**Stored data entries:**
-=-=-

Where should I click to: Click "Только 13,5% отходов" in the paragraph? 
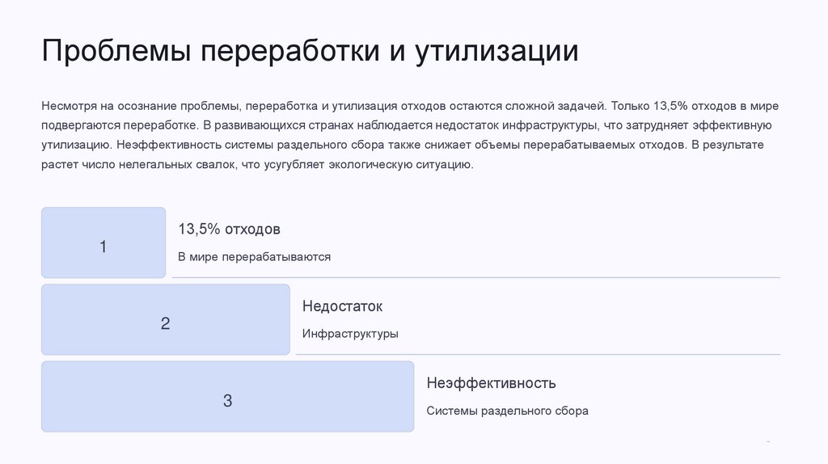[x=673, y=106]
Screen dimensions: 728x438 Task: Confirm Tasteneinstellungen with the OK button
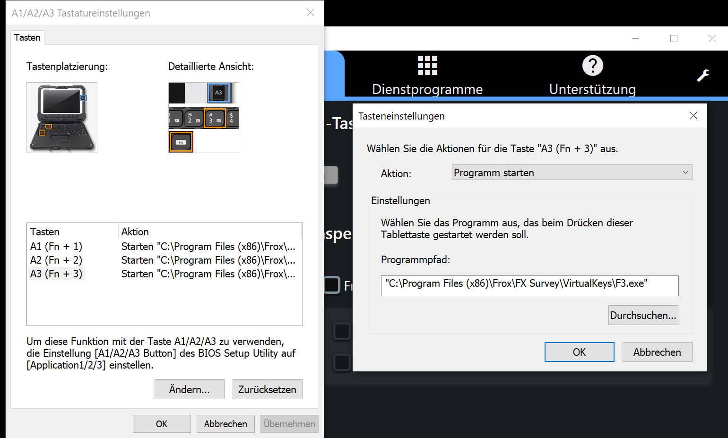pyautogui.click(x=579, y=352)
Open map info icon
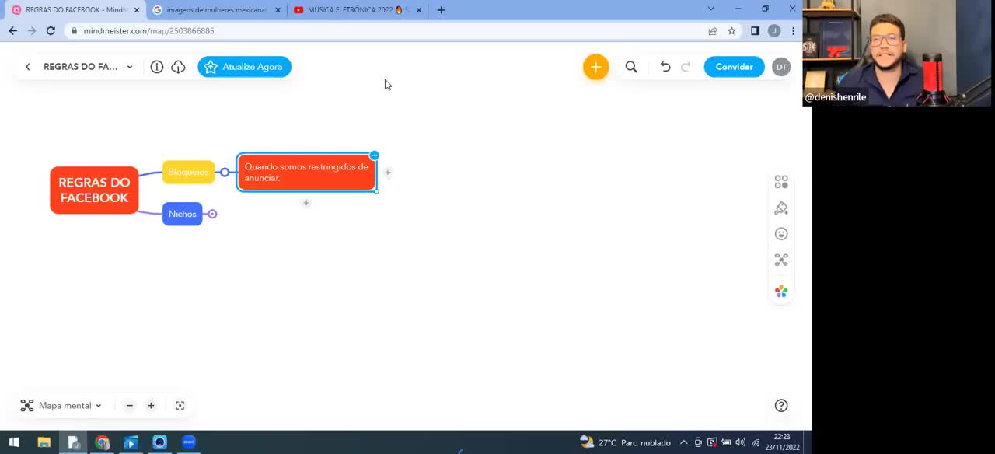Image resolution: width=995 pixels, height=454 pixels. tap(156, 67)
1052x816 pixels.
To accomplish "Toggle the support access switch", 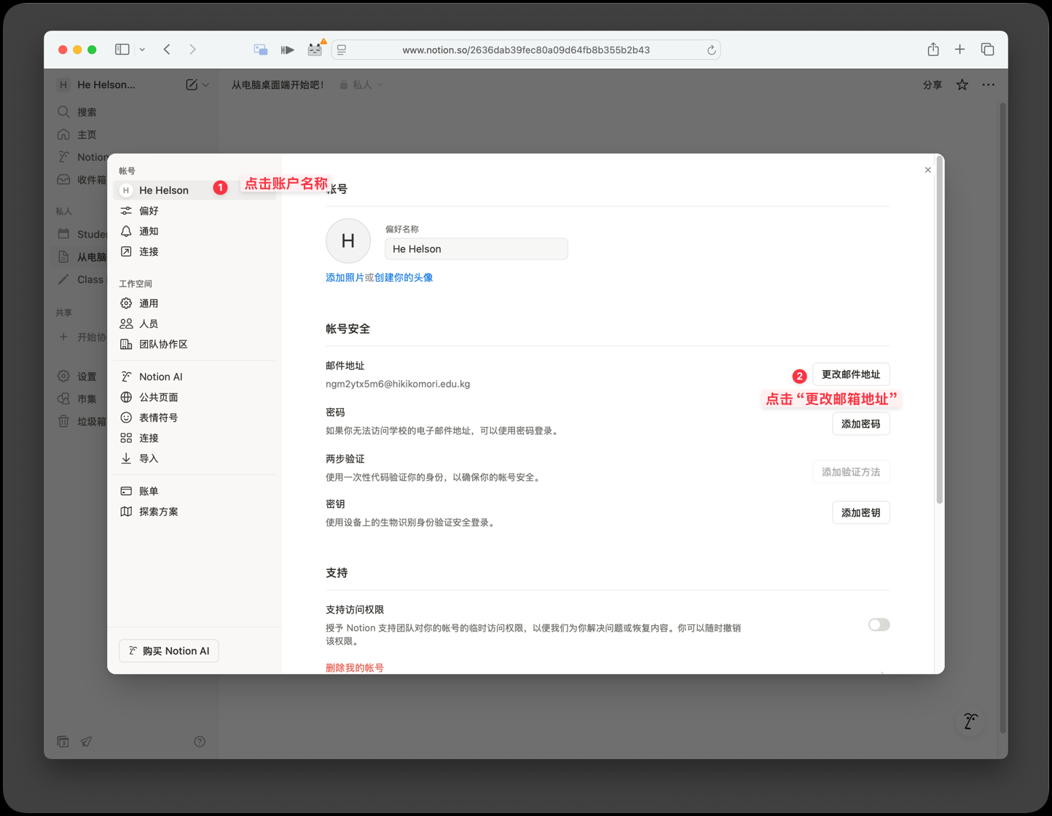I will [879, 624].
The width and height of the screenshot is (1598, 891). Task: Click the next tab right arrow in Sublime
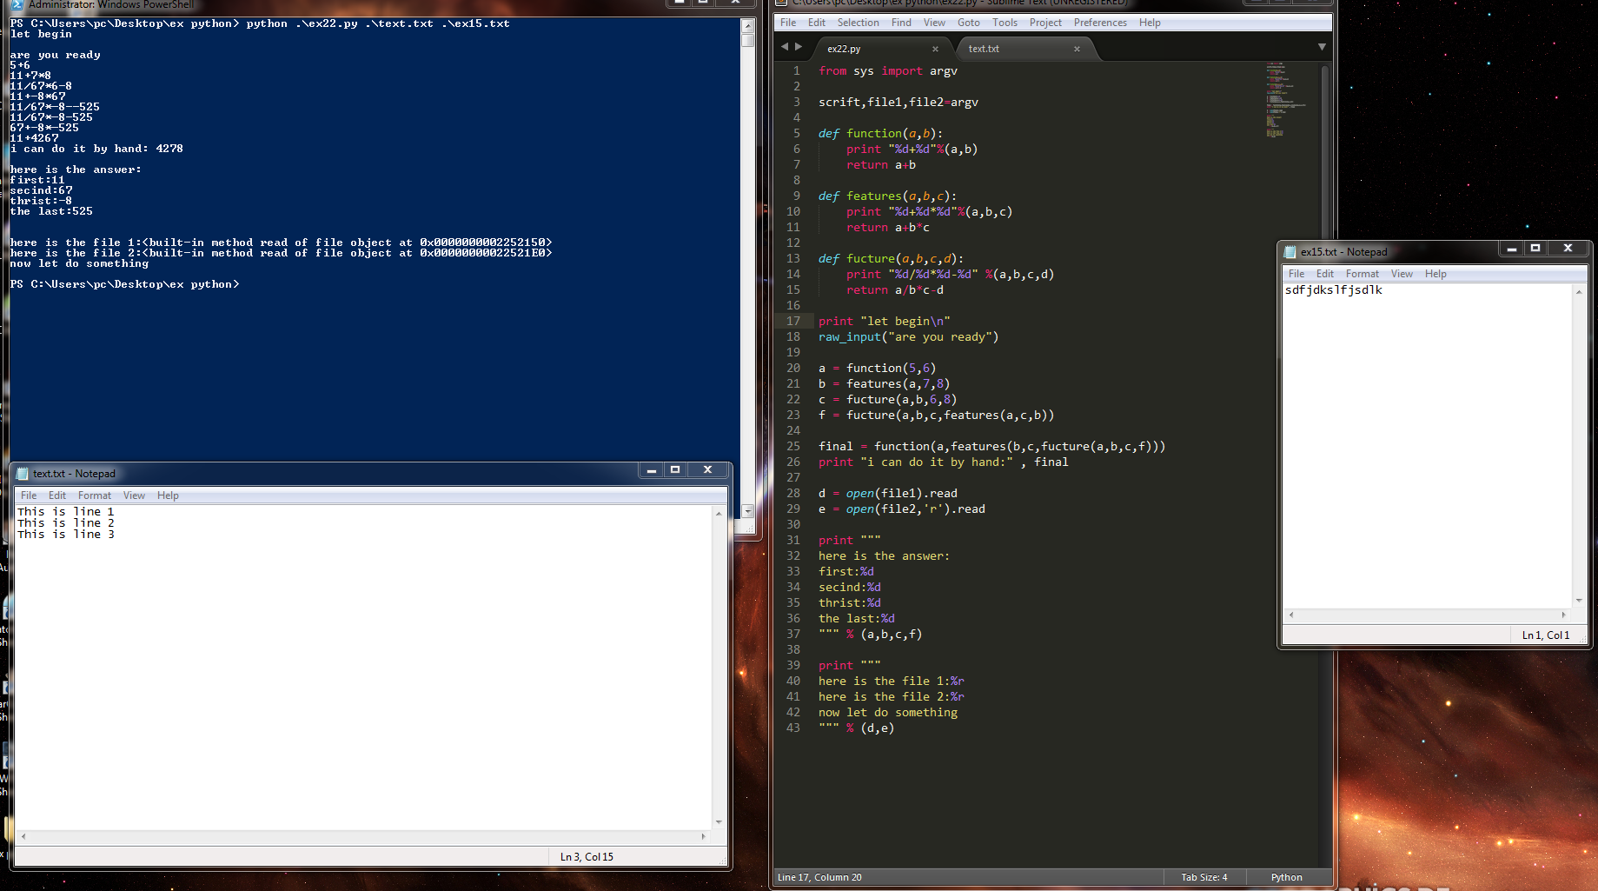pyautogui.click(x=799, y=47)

-=-=-

**Exercise prompt:**
Each line from the first line of the records through the line containing "1052x816 pixels." must be reproduced exactly, with both ends included and all pictures omitted; nothing else belongs in the answer.

**Answer:**
Where should I click to: Click "Только 13,5% отходов" in the paragraph? 
[x=673, y=106]
Screen dimensions: 728x438 Task: Confirm Tasteneinstellungen with the OK button
pyautogui.click(x=579, y=352)
Open map info icon
Image resolution: width=995 pixels, height=454 pixels. tap(156, 67)
1052x816 pixels.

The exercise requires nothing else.